WHAT THE TASK ASKS = Please pull out the lines of data from the one containing "Task: Toggle the sound speaker button" through the one containing "Only with Firefox—Get", both included, and copy them word for word without the pictures.

--- start of INFORMATION GIVEN ---

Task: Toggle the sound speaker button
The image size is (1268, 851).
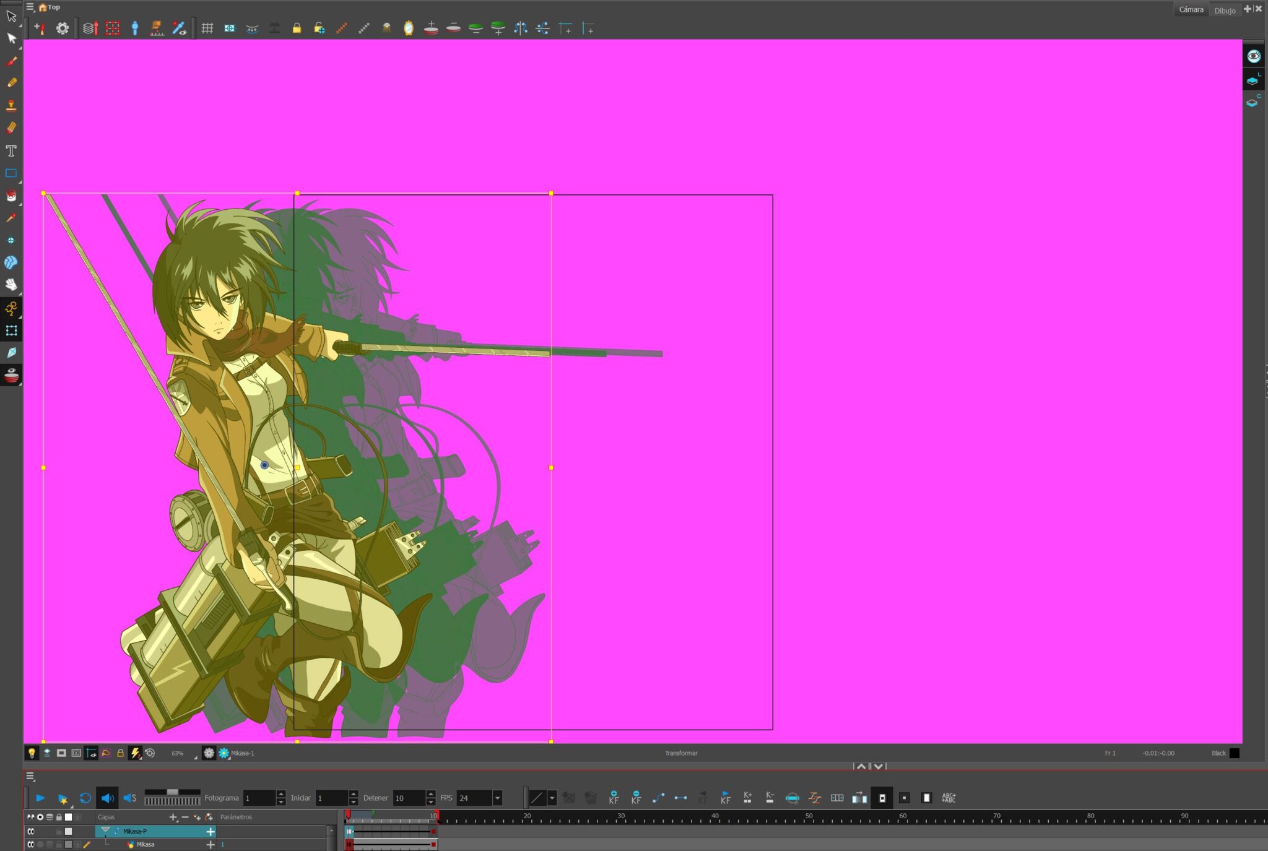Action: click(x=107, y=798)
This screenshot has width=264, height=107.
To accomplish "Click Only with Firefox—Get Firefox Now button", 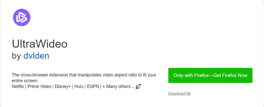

--- end of INFORMATION GIVEN ---
--- start of INFORMATION GIVEN ---

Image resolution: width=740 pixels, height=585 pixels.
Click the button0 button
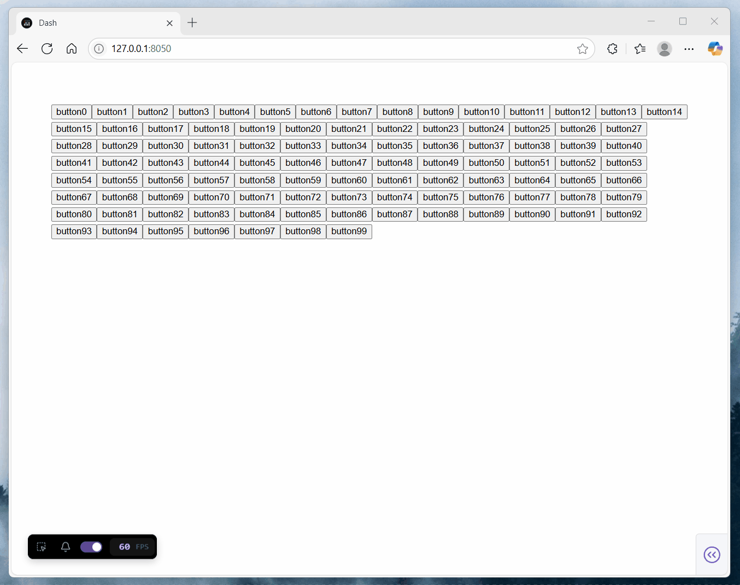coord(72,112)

--- end of INFORMATION GIVEN ---

SOLUTION TO THE EXERCISE =
Task: Toggle the sound speaker button
The image size is (1268, 851).
Action: click(x=107, y=798)
This screenshot has width=264, height=107.
To accomplish "Click Only with Firefox—Get Firefox Now button", 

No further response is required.